Could use votes to save this article, thanks MapleTree 22:17, 28 September 2006 (UTC)[reply]

How can the edges of the universe be 46.5 billion light years away when the universe is nowhere near that old? —The preceding unsigned comment was added by 69.22.232.20 (talk • contribs) on 12:46, 15 March 2007.

This is covered at observable universe. Light from distant galaxies has travelled about 13 billion years to reach us. However, these galaxies continued to move away from us as the universe expanded. 46 billion light-years is our estimate of where they are now. --Christopher Thomas 15:44, 15 March 2007 (UTC)[reply]

So what you mean is that the universe may be 13 billion years old, but the rate of expansion is faster than the speed of light so much so that the edges of the universe are 46.5 billion light years apart?

And, with reference to what you said, say for example, Star X is at the edge of the observable universe currently, is Star X's actual position at the edge of the universe currently? Mysterial 16:08, 18 March 2007 (UTC)[reply]

A star that we see now as being 13 billion light years away is indeed much farther away now, as we saw it 13 billion light years away 13 billion years ago. Different parts of the universe do expand FTL relative to each other, yes; this gives us a cosmological horizon, with an exact distance that depends on how we assume the expansion rate changes over time.

Saying that Star X is at the "edge of the universe" isn't quite correct. There isn't an edge, or at least not one that anyone's seen. What the size value says is that the edge of the observable universe - the part we can presently see - is farther away than it looks, due to expansion over time. --Christopher Thomas 17:16, 18 March 2007 (UTC)[reply]

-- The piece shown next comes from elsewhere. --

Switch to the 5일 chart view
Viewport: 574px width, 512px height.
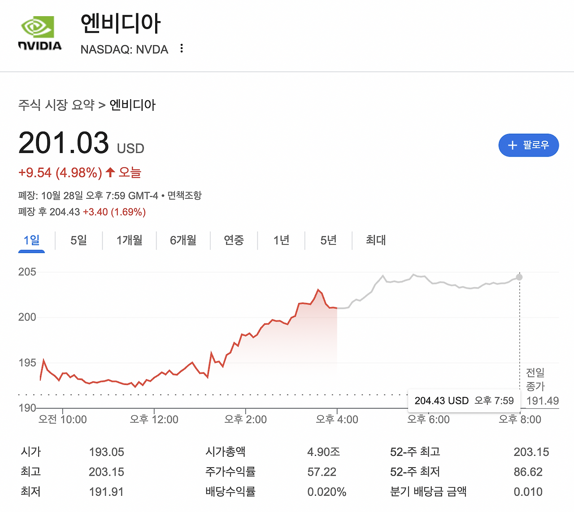coord(78,241)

Ok.. if there isn't an edge, how does the universe expand in size? I mean, I assume what you meant is that it is infinitely huge and has no boundary. But if this is so, what can the universe expand into? Since the universe is still expanding, there should be some sort of boundary limiting it so that it makes sense to say that the universe expanded from say, Size A to Size B. Mysterial 16:19, 21 March 2007 (UTC)[reply]

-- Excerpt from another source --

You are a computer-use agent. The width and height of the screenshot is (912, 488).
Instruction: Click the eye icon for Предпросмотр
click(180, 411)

See Metric expansion of space for details about this. The usual analogy given is to consider a balloon with dots on it, being inflated. The dots represent galaxies, the balloon represents space. By looking at how distant galaxies move with respect to each other, you can infer that space is expanding, and how fast it's expanding. The equations of relativity have certain solutions corresponding to an expanding universe, which are assumed to represent the type of universe we're in. --Christopher Thomas 20:31, 21 March 2007 (UTC)[reply]